A series of film reviews and opinion pieces from a film student and all round movie lover! Happy reading!
Directed By: Ben Falcone
Written By: Ben Falcone, Steve Mallroy
Produced By: Melissa McCarthy, Ben Falcone, Will Ferrell
Starring: Melissa McCarthy, Kristen Bell, Peter Dinklage
Running Time: 99 Minutes
In the sport of soccer, the worst possible statistic for a striker to receive is considerably large amount of minutes without scoring a goal. There are those who are regular sharp-shooters, never disappointing with their consistency and accuracy, whilst there are also those of a high-profile status that let fans down week after week who simply aren’t worth a fraction of their gratuitous paycheques.
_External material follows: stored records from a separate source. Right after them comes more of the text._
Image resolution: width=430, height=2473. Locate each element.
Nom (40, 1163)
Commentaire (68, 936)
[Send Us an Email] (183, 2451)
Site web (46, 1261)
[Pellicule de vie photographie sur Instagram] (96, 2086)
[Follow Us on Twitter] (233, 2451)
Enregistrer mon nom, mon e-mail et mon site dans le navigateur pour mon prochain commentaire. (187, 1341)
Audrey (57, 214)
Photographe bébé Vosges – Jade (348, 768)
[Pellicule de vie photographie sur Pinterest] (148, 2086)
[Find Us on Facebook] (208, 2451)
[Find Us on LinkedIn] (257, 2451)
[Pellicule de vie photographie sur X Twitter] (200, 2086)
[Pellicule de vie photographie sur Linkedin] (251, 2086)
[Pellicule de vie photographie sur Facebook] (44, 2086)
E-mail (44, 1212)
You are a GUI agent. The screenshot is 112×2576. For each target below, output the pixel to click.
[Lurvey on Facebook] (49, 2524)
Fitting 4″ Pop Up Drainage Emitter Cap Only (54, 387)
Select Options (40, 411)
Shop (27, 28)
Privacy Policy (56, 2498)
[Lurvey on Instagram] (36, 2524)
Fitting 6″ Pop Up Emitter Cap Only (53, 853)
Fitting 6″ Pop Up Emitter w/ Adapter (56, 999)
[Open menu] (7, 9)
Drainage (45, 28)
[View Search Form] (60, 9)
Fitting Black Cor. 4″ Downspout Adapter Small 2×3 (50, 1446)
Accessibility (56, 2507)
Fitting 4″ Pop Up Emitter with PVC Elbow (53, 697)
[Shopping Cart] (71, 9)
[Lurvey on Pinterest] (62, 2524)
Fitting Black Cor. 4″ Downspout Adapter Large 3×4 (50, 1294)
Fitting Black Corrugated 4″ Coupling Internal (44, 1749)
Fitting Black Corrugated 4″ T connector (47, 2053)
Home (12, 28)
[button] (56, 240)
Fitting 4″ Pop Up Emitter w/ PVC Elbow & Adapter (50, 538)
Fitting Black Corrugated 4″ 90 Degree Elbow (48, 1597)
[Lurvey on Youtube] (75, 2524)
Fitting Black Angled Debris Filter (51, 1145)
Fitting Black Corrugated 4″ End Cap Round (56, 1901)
Unfortunately for Melissa McCarthy, she is the metaphorical misfiring striker in this situation, and the extensive total of scoreless minutes apply to her level of humour. As it stands, her statistics aren’t looking good, seeing as it has spanned across several films since the last joke landed and had any sort of impact – which, for the record, is a lot of minutes.
Yes, there have been films that may have generated a chuckle, maybe even something louder, but they sure didn’t come from her character. Rather than scoring an easy tap -in goal every now and then, it seems McCarthy is content with not even making an attempt to begin with. Instead, she’s happy pumping out trashy, nepotistic films by the hour with her husband Ben Falcone behind the camera and writing desk (who is equally at fault).
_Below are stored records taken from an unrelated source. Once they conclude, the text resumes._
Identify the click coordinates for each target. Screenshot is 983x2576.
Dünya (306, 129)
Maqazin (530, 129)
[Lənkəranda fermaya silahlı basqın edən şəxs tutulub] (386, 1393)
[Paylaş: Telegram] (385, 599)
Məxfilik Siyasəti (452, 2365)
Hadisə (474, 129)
And speaking of minutes, their latest outing, The Boss, is nothing we haven’t seen before, so thankfully with a somewhat merciful runtime of 99 minutes, it plays out like a regular match of soccer with some extra time added on for McCarthy to let fans down a few more times before the final whistle blows.
That being said, the film is 99 minutes too long to begin with…
McCarthy plays yet another highly unlikeable leading lady, whose “look at me and all the stupid scenarios I find myself in”-attitude is once again tolerable for all of thirty seconds, at best.
This time playing successful business tycoon Michelle Darnell, McCarthy delivers a performance that is reliant on awful slapstick humour and the occasional dose of alluding the audience to her weight.
Playing alongside McCarthy’s Darnell is Claire, her personal assistant played by Kristen Bell, who does everything she possibly can to let the audience know she really doesn’t want to be there; awkwardly enduring each scene with an ever so slight grimace on her face.
And as far as a plot is concerned, The Boss is a scattered mess of redemption, character arks and girl-scout brownies featuring a deplorable Peter Dinklage who, like Bell, looks as if he has far better things to be doing.
The Oscar-nominated McCarthy (yes, you read that correctly) appeals to some audiences, and there are even those who see her as one of the funniest on-screen talents working today. There have certainly been instances where she has been a standout performer, however it has only been when she is relegated to a supporting role that contrasts a far more interesting lead. McCarthy as a leading lady simply doesn’t work, or least it doesn’t work when her husband has anything to do with it.
The Boss is yet another “comedy” that catastrophically misses the mark and has no sense of depth or substance whatsoever. Flat, boring and irritable characters fill a space for just under a hundred minutes, only to parade around, cursing, touching each other’s breasts and galavanting around on stage with T-Pain.
In summary, the plot of The Boss is as deep as the efforts on display from McCarthy’s supporting cast members – irritatingly shallow.